What do you do when you suffer from lack of sleep?
Avoiding sleep deprivation requires caring about and being concerned with the quality and quantity of one’s regular sleep. It may sound like an oversimplified solution; however, if you feel exhausted at daylight and disappointed with your attempts to sleep, you should consider some of your sleeping habits before consulting your doctor.
The amount of time you need to sleep depends on your age. Adults aged between 18 to 64 need 7 to 9 hours of sleep. Adults plus 65 need about 7 to 8 hours. Younger people need more rest.
The effects of sleep deprivation could range from fatigue and irritability to severe physical and mental disorders. So let’s look at some simple tips to get better sleep.
• Regular naps in daylight cause shorter and poorer night sleep. After reaching REM, some benefits of good healthy sleep trails, like hormonal balance.
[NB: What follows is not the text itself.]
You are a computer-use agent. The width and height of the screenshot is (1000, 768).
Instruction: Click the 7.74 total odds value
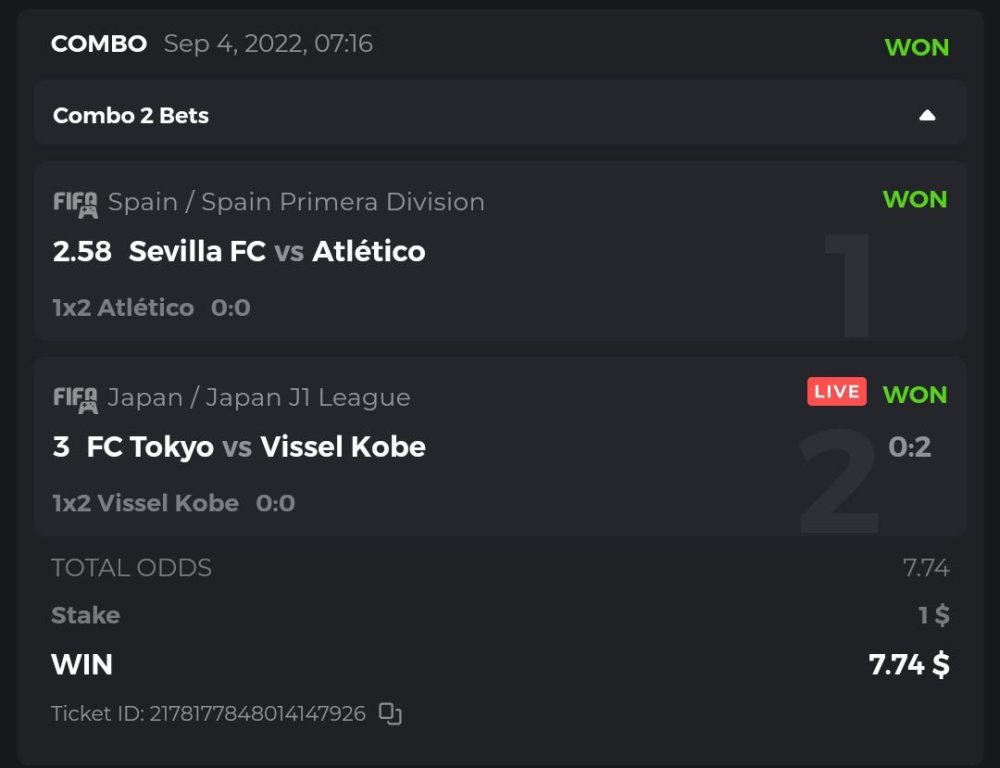pos(925,568)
So remember, the more regular naps, the less healthy night sleep.
• Caffeine disrupts sleep, so it’s not recommended to get too much of it afternoon or at least an hour before bed. Drinking too much of it in the morning, compensating for a restless night’s sleep, results in irritation too.
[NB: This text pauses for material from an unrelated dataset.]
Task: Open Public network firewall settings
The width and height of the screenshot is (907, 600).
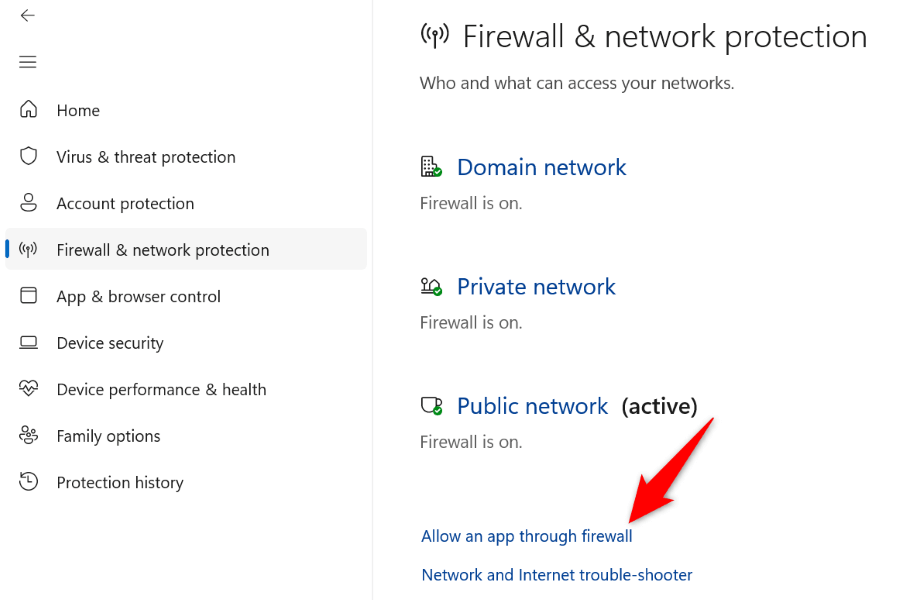Action: pyautogui.click(x=532, y=406)
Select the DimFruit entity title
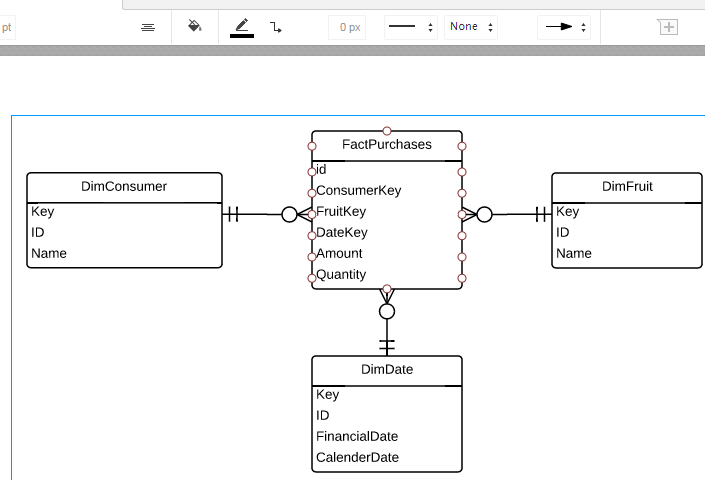The height and width of the screenshot is (480, 705). [627, 186]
• Alcohol may interrupt a deep sleep as well. Make a schedule for time to sleep and wake up and stick to it, even during weekends and holidays.
• Some activities make it easier to fall asleep. You can consider reading in bed, meditating, taking a hot bath, or having sex.
• Regular exercise helps with better sleep. Just keep in mind not to exercise some hours before bedtime.
• Electronic devices result in interrupting sleep before sleeping as well. So put down your phone and grab a book instead.
• Another thing causing an irritating night’s sleep is the habit of going to bed with a full stomach. So avoid heavy and greasy meals before bed and try to have dinner at least a couple of hours before sleep.